In order to take advantage of these prompts, all you need is a character. Use one you’ve been developing recently. If you don’t have one of your own, feel free to use one of these:

KATIE BOLEYN: Caucasian, mid 30s, lives in Washington, D.C. She works for a Congresswoman.

BILLY NILES: African-American, late 70s, lives in San Francisco. He’s played the trumpet at the KitKat Club for over 40 years.

ANDREA LOPEZ: Latina, early 20s, lives in Dallas. She’s gay and comes from a religious family.

STEVE SIMMONS: Asian, late 20s, lives in Atlanta. He’s a kindergarten teacher.


Imagine the worst day in your character’s life. Write for ten minutes about the day this event occurred. If the juices are flowing, write about the day after the event.


Imagine your character is hiding a secret that no one knows. Perhaps they accidentally killed someone. Perhaps they are in love with their boss. Perhaps they stole money from their church’s collection plate. Who is the one person they definitely wouldn’t want to find out? Write for ten minutes about the secret and its discovery.


Imagine a mysterious stranger suddenly appears in your character’s life that seems to know things about them that no one else does. Write about the moment the stranger appears and exactly what they know.


Imagine someone from your character’s past suddenly shows up. Their appearance is upsetting to your character. Write about why your character never wanted to see this person again.

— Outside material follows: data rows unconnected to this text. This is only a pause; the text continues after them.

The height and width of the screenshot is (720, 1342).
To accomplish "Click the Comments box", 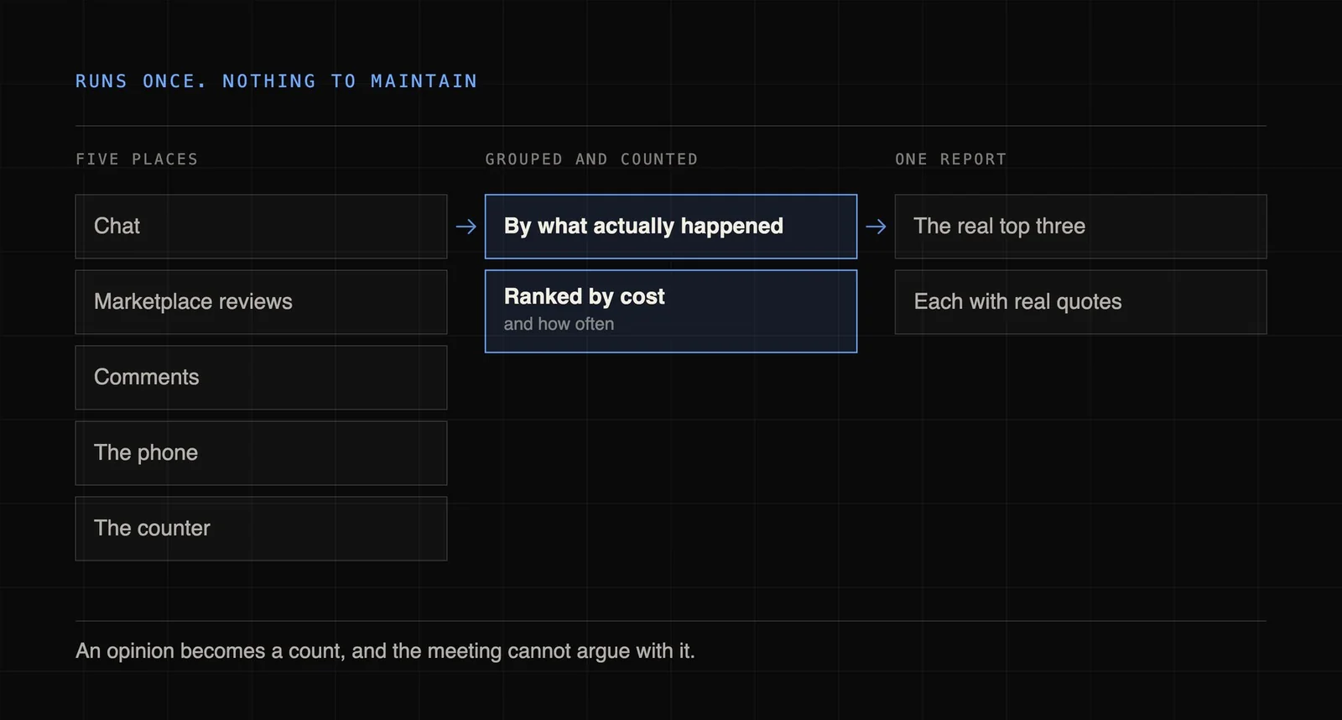I will (x=261, y=378).
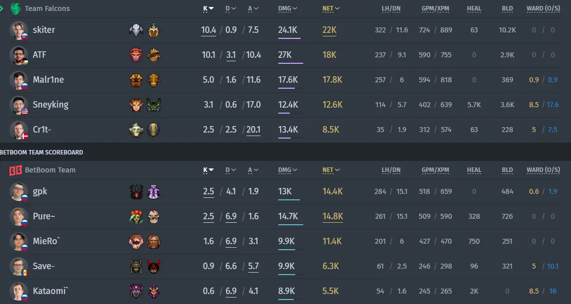Image resolution: width=571 pixels, height=304 pixels.
Task: Select Kataomi`'s first hero icon
Action: click(x=136, y=291)
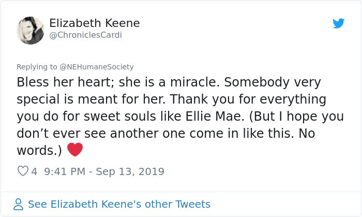362x217 pixels.
Task: Click the closing text "words.)"
Action: pos(39,150)
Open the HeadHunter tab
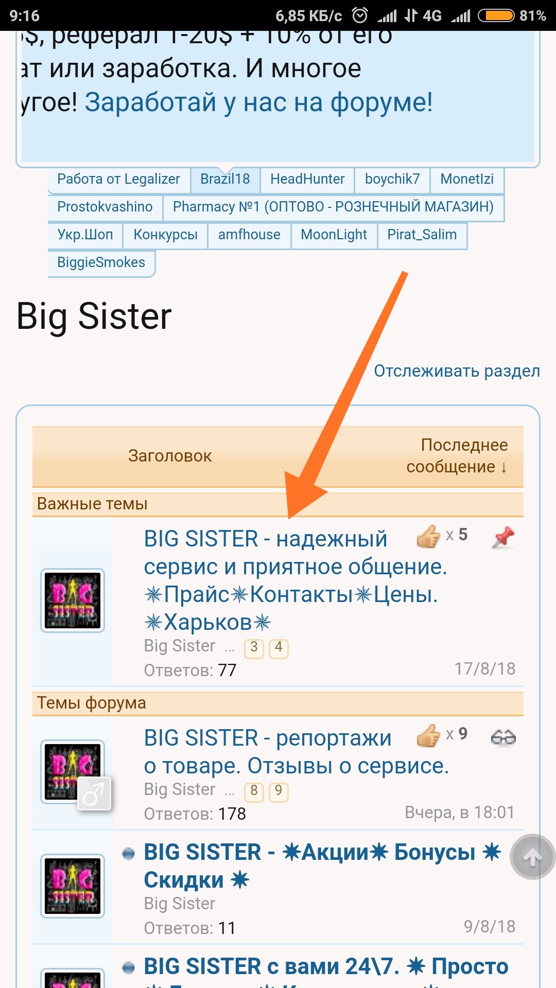 click(x=307, y=179)
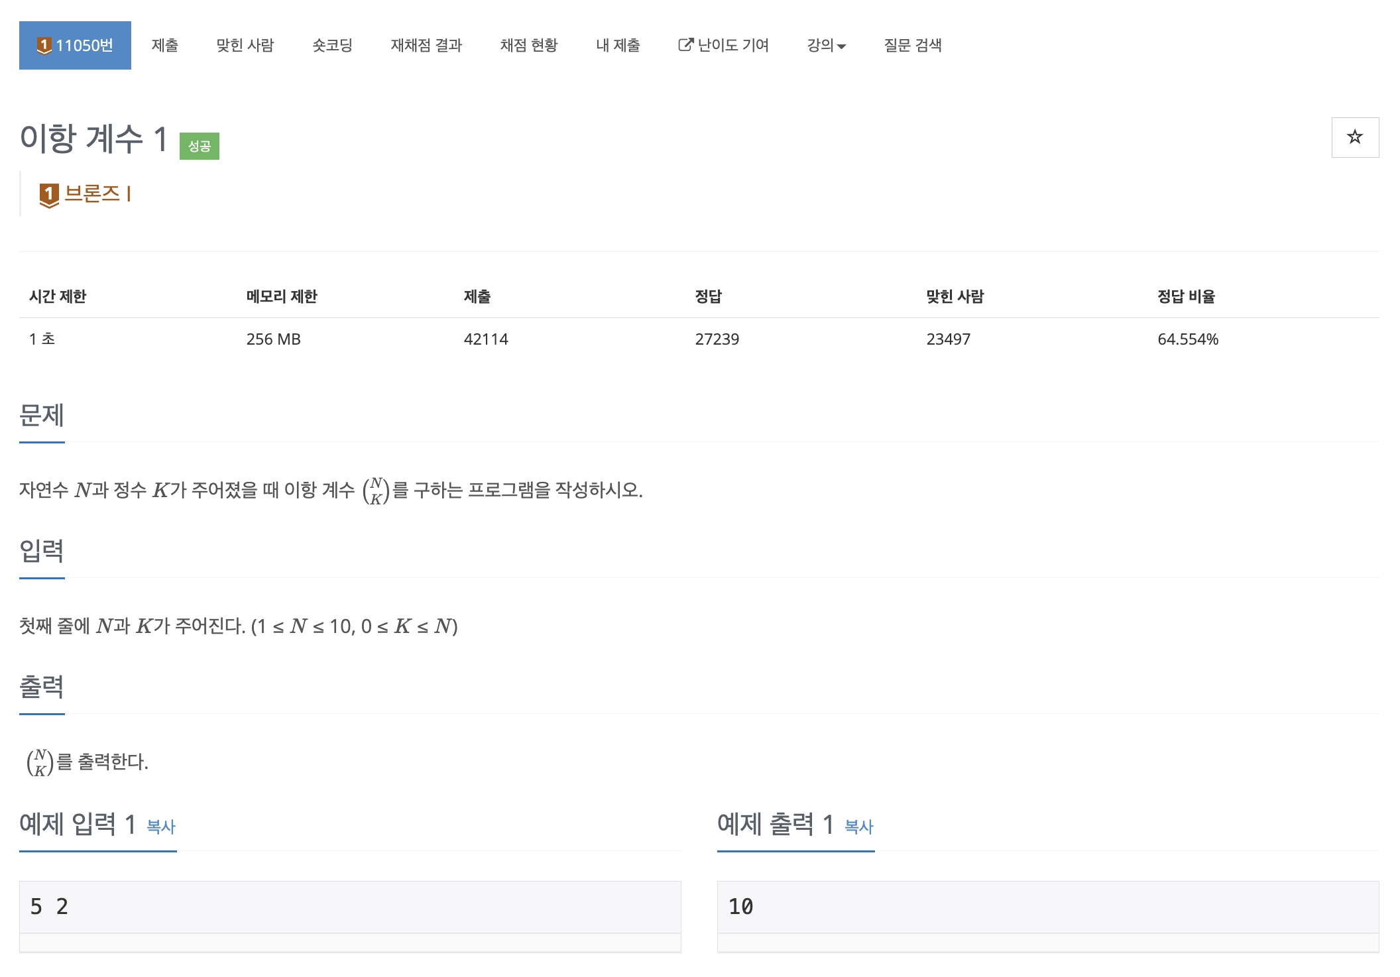The image size is (1400, 977).
Task: Copy example input 1 via 복사
Action: pyautogui.click(x=161, y=827)
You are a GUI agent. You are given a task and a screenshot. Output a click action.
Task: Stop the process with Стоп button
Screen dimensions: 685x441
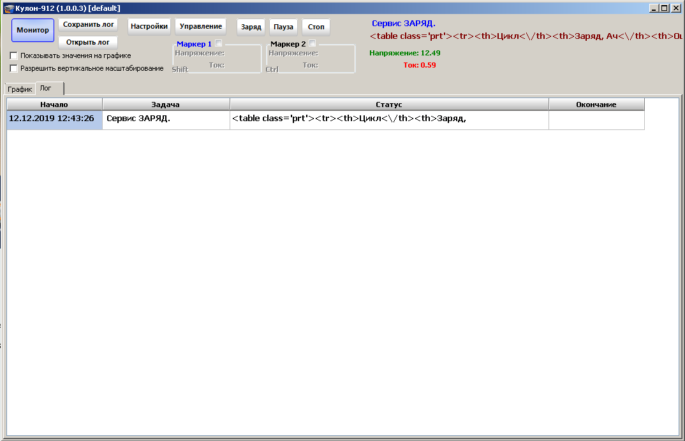pyautogui.click(x=316, y=27)
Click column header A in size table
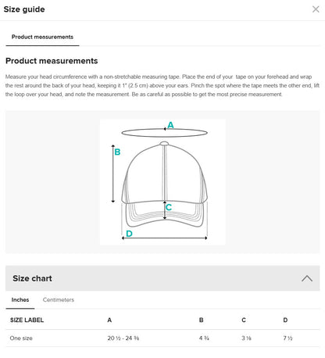Viewport: 325px width, 358px height. (x=109, y=320)
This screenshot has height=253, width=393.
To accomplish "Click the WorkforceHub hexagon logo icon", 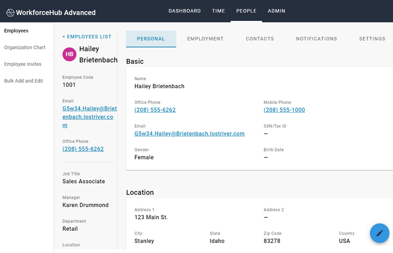I will [10, 13].
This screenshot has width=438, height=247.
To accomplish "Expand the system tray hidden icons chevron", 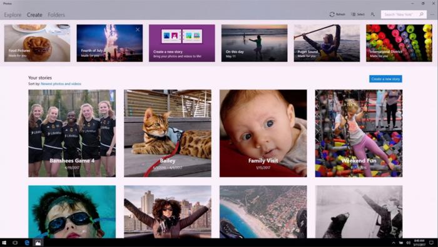I will [394, 243].
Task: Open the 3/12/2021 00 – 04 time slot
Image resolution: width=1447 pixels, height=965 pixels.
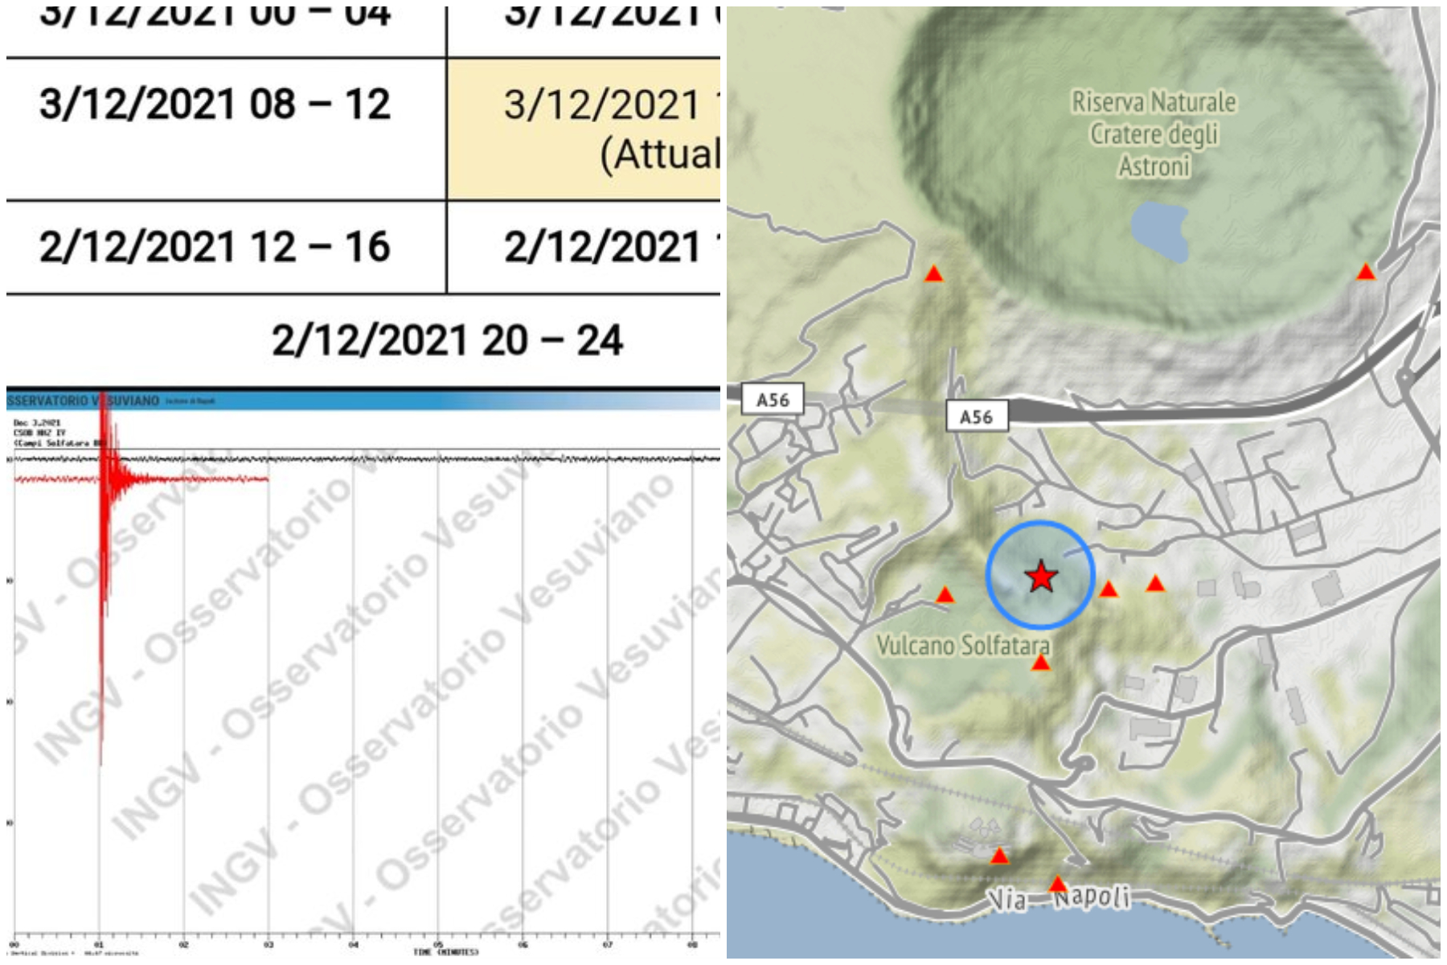Action: point(215,18)
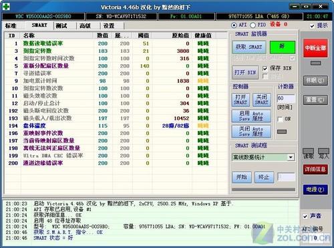Expand the 离线数据统计 test dropdown
334x248 pixels.
click(x=291, y=157)
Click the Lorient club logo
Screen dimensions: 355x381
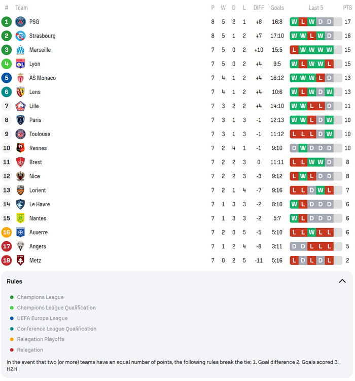point(20,191)
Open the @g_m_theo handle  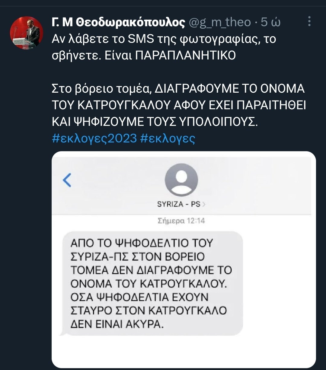click(x=220, y=22)
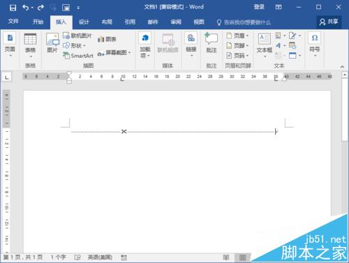This screenshot has width=349, height=263.
Task: Expand the 屏幕截图 screenshot dropdown
Action: click(114, 53)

Imagine your character decides to take the biggest risk of their life. What would that risk be? How would they go about executing it? Write for ten minutes about this.


Imagine your character must suddenly leave their life and run away. What caused this? What will they do? What are they leaving behind? What will they make an attempt to take with them?


Imagine your character witnesses something no one else was supposed to see. What will they do with this information? Did anyone see them witness the situation? Write for ten minutes, describing everything that would go through your character’s head.


Imagine your character is the son or daughter of someone famous. Do they embrace this fact or reject it? Does it help them in life or hurt them? Write a page of biographical information about your character.


Imagine your character collects something very odd – something they would rather no one knew about. Write for ten minutes about what they collect, how they got into this hobby, and the implications of others knowing about it.


Imagine your character wakes up and finds a clown hiding in the corner of their room. Write for ten minutes about what happens next. Is this a comedy or a thriller? A horror or a drama?


John Bucher is a writer, speaker, and story consultant based out of Los Angeles. He is the author of several books including The Inside Out Story and the upcoming Secrets of Short Visual Storytelling. He has written for entities ranging from HBO to International Ambassadors. He teaches at The LA Film Studies Center and has conducted story seminars on five continents. He can be reached on Twitter @johnkbucher and through his blog, welcometothesideshow.org.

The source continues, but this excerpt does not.